On Tuesday, CEO Steve Roth dismissed the threat of the remote work trend as “a scare,” and said the Hotel Penn site, also known as Penn 15, “was down to the ground and ready to go.”
The hotel has been demolished, but “ready to go” comes with big caveats: Roth said interest rates remain stubbornly high and “aggressive capital” is in short supply. He also noted that the price of steel, the latest target of President Donald Trump’s suite of tariffs, could further complicate the math around ground-up development.
The company is moving forward with its plans for the 1.8 million-square-foot office tower at 350 Park Avenue and is expecting to enter public review next month. But that tower is different: Vornado already has an anchor tenant, Ken Griffin’s Citadel, which is also a 60 percent partner in the project.
“350 Park is an isolated, different point of view,” Roth said during the real estate investment trust’s fourth quarter earnings call. “My prediction is that almost no other building will get off the ground. And by the way, that could very well include, for the short term, Penn 15.”
Still, Roth said if the company views the land at Penn 15 as a sunk cost and if rents rise to the high $100s or even above $200 a foot, the tower could get off the ground.
“That obviously is the next site,” Roth said. “We are considering all options.”

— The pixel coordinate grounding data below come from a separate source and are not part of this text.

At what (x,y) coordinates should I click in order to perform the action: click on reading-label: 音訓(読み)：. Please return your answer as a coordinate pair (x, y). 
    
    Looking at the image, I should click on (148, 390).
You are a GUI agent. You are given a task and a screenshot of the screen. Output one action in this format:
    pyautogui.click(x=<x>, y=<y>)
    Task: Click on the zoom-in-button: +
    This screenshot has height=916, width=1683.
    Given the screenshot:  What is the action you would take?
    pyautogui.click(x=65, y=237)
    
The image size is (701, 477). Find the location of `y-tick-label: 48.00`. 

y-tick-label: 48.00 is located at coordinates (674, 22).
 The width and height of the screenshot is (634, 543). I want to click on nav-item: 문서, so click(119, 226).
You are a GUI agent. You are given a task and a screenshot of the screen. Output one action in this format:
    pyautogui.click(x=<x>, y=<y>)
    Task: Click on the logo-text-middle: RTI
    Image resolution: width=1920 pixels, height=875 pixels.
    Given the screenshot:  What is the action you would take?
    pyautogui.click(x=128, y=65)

He clarified that “clearly” office space would be at the front of the building, but that the company was also considering apartments as part of the project.
He said he has high hopes that asking rents at Penn 1 and Penn 2 will rise well above $100 per square foot. He said the company is weeks away from signing a 300,000-square-foot lease at Penn 2 and is negotiating a letter of intent for a “major headquarters” at the redeveloped office building.
Roth emphasized that demand for high-end office space was on the rise as only a handful of major new office projects have broken ground in the past five years — the perfect recipe for a landlord’s market. The office availability rate in Manhattan hit 17.9 percent in the fourth quarter of 2024, the lowest level seen since 2020, according to Avison Young. Class A office space made up the largest share of leasing activity during that quarter.
Vornado is also cutting its losses at the Rego Park Mall. Roth said the company is relocating the remaining tenants, Burlington and Marshalls, at Queens Boulevard and Junction Boulevard, which he referred to as a “failed shopping center.” Alexander’s, the REIT that owns the property and is controlled by Vornado, plans to sell the five-acre parcel or develop it, Roth said.
Ikea paid $10 million last year to end its lease at Rego 1. Roth said the land was worth more than the 66-year-old building on the site. Burlington and Marshalls will move to the newer part of the mall, dubbed Rego 2.